**Consigne**
Recopiez à l'identique les lignes des enregistrements suivants, en commençant par la ligne qui contient « 540x288 pixels. » et en allant jusqu'à celle qui contient « Select the 1 », ces deux lignes comprises.

**Données fournies**
★ ★ ★

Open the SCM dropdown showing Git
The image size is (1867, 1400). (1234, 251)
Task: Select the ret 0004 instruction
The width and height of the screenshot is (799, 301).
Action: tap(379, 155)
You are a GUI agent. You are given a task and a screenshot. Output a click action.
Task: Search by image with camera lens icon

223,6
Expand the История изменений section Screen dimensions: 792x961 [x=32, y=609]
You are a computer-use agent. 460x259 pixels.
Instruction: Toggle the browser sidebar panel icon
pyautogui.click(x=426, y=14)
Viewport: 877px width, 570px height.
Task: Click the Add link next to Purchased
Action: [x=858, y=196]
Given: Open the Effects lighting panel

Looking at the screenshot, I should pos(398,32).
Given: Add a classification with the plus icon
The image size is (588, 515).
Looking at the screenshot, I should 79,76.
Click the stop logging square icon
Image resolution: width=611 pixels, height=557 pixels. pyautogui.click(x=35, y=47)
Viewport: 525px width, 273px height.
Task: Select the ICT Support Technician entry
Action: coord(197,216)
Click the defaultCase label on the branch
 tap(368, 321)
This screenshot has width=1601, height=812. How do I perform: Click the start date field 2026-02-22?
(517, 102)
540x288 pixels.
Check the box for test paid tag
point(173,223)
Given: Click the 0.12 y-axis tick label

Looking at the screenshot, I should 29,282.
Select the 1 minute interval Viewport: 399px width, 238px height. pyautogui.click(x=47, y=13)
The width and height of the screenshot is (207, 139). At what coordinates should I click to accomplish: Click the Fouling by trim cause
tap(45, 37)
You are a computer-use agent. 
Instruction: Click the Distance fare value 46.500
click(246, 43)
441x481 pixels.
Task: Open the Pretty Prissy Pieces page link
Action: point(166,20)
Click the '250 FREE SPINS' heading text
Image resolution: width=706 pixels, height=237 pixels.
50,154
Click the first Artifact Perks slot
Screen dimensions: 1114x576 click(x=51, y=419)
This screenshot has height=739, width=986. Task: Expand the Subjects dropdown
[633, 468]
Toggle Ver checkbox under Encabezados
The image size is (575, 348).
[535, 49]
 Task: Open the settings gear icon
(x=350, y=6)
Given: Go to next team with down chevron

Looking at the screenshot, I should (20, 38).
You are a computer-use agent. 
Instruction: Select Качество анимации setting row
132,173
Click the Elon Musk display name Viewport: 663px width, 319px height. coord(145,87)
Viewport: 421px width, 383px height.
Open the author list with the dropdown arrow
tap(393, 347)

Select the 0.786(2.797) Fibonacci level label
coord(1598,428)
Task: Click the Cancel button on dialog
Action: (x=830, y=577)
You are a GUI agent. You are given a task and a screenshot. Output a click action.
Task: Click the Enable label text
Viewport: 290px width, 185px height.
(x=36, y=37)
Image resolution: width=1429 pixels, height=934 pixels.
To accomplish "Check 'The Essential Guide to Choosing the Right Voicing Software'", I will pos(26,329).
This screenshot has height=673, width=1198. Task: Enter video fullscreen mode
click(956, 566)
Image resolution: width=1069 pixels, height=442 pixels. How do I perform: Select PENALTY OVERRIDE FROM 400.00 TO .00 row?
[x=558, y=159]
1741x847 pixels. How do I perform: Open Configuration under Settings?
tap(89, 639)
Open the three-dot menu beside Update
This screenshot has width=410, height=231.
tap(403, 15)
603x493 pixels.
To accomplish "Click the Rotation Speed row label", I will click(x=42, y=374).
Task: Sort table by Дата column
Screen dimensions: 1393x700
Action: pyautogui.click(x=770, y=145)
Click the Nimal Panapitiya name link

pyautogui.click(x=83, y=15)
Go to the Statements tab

★ ★ ★

**Résultat**
540x288 pixels.
Check the box for test paid tag
point(173,223)
Given: Click the 0.12 y-axis tick label

Looking at the screenshot, I should 29,282.
Select the 1 minute interval Viewport: 399px width, 238px height. pyautogui.click(x=47, y=13)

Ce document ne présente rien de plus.